Cached ResourceKey() calls: Reduced repeated hash computations in graph building
- Result: 10% performance improvement in namespace scanning scenarios
Conditional graph building: Only build cross-namespace graphs when needed
- Fast path uses simpler graph building without cross-namespace support

Production Readiness

✅ No performance regression for common cases
✅ Linear, predictable scaling for namespace scanning
✅ Zero heap allocations in critical paths
✅ Emergency disable mechanism via environment variable
✅ Well-understood performance characteristics

Recommendations

For typical workloads (<1,000 resources per namespace): Use freely, overhead is minimal
For large namespaces (>10,000 resources): Consider the ~350-700µs overhead when using namespace scanning
For extreme cases: Use GITOPS_ENGINE_DISABLE_CLUSTER_SCOPED_PARENT_REFS=1 to disable if needed

Testing Methodology

Benchmarks were conducted using:

Go's built-in benchmark framework
CPU profiling with pprof
Memory profiling to verify zero allocations
Parameterized tests with varying resource counts and cross-namespace percentages

Test environment:

Platform: darwin/arm64
CPU: Apple M2 Max
Go version: As per go.mod

Conclusion

The cross-namespace hierarchy traversal feature successfully adds new functionality with:

No measurable impact on existing use cases
Predictable, linear scaling for new namespace scanning capability
Production-ready performance characteristics
Clear escape hatch for edge cases

The performance is notable, but for some workloads would be worth the added functionality of properly tracking
cluster-scoped to namespaced ownership relationships, bringing ArgoCD into full alignment with Kubernetes' ownership model.
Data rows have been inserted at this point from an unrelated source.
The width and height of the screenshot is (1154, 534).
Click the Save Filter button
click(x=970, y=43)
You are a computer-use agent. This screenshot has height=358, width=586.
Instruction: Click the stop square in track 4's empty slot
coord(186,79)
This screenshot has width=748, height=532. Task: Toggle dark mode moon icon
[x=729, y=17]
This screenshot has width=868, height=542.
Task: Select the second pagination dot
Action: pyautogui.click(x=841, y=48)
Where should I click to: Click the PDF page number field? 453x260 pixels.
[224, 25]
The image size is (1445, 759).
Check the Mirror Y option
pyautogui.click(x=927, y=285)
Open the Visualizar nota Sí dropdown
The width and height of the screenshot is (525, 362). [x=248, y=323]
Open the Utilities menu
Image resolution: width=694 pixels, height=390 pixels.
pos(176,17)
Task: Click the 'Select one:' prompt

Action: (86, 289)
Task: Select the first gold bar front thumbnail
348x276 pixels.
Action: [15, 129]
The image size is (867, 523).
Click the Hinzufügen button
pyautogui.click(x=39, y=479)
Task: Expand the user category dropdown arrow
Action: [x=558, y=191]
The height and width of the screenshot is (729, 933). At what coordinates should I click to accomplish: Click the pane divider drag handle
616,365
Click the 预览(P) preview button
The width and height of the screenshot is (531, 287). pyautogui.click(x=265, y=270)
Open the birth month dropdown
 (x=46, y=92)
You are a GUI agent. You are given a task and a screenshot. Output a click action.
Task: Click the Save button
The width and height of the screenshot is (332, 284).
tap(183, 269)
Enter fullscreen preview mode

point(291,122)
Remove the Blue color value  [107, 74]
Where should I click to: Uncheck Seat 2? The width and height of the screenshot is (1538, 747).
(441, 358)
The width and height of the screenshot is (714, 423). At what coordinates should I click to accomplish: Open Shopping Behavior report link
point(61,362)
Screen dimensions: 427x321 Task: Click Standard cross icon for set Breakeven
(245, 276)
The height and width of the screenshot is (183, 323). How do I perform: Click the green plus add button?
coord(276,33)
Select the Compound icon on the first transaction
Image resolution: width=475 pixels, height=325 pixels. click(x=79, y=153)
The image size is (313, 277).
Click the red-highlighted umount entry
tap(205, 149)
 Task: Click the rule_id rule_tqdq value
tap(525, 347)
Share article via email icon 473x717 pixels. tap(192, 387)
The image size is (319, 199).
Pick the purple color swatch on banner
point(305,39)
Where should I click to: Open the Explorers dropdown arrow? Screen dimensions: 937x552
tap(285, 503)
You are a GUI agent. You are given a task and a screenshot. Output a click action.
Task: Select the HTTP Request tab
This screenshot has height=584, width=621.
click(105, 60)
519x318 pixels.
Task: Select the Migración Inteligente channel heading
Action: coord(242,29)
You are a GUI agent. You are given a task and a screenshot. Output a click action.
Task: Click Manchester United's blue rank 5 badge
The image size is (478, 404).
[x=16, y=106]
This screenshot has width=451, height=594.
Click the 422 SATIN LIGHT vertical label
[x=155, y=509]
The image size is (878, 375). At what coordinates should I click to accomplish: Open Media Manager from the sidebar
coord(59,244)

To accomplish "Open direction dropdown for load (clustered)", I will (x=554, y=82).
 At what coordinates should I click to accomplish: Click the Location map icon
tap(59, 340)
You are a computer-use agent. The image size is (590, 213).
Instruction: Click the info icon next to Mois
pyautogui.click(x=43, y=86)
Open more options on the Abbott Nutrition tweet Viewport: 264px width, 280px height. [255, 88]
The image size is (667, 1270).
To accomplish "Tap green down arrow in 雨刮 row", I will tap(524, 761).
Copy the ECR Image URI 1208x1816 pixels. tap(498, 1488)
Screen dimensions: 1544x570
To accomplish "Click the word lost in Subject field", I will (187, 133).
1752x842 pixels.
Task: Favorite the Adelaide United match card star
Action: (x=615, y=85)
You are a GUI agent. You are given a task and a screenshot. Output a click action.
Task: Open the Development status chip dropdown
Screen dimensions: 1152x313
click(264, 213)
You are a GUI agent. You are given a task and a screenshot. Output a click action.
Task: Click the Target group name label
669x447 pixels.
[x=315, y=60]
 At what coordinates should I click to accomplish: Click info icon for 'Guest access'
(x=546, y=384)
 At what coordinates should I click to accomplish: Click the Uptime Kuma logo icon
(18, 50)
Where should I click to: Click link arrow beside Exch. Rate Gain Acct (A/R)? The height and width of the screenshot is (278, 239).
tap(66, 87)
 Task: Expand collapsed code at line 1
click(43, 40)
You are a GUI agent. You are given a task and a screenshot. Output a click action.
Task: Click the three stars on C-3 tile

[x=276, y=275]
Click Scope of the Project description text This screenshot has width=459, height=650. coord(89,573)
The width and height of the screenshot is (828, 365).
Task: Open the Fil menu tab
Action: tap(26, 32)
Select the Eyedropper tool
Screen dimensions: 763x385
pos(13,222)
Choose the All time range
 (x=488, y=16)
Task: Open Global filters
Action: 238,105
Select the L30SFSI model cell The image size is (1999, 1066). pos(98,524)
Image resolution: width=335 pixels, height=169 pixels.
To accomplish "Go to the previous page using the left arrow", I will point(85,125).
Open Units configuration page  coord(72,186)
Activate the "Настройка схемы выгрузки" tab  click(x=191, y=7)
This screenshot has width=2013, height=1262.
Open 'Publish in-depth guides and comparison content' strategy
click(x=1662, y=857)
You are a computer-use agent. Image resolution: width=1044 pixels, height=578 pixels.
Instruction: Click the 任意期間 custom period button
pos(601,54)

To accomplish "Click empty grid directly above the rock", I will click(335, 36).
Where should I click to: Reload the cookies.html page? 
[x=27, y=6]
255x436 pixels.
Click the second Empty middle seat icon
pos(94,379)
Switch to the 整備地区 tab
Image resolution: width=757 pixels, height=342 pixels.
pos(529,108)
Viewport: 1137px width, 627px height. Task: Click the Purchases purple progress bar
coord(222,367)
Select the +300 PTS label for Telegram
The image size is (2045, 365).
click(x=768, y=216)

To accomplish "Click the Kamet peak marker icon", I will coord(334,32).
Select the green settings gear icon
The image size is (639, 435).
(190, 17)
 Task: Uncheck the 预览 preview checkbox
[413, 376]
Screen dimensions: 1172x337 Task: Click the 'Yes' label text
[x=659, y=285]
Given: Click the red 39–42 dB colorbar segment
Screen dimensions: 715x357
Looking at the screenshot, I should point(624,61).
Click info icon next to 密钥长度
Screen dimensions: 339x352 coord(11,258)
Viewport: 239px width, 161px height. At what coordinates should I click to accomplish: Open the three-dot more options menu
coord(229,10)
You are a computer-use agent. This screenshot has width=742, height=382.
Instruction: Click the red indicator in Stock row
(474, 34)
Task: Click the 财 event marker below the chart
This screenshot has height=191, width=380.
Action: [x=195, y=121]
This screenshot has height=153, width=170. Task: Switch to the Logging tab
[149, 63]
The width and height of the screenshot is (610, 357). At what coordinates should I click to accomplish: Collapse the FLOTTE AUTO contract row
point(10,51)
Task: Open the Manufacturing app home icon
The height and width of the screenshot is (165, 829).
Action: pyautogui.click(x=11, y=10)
jcogilvie · 2025-09-24T15:52:34Z

gitops-engine/pkg/cache/cluster_test.go

-				refs := tc.cluster.resources[kube.GetResourceKey(pvc)].OwnerRefs
+				resource := tc.cluster.resources[kube.GetResourceKey(pvc)]
+				if resource == nil {
+					return false // Resource not ready yet, keep retrying


latest version of testify.Eventually does an immediate check instead of waiting for a tick, but that can cause nil refs, so we check.

crenshaw-dev · 2025-09-24T16:05:47Z

I don't think the current benchmarks really involve the new use case (resources owned by cluster-scoped resources). Can those benchmarks be updated so that the new code will be more likely to be hit?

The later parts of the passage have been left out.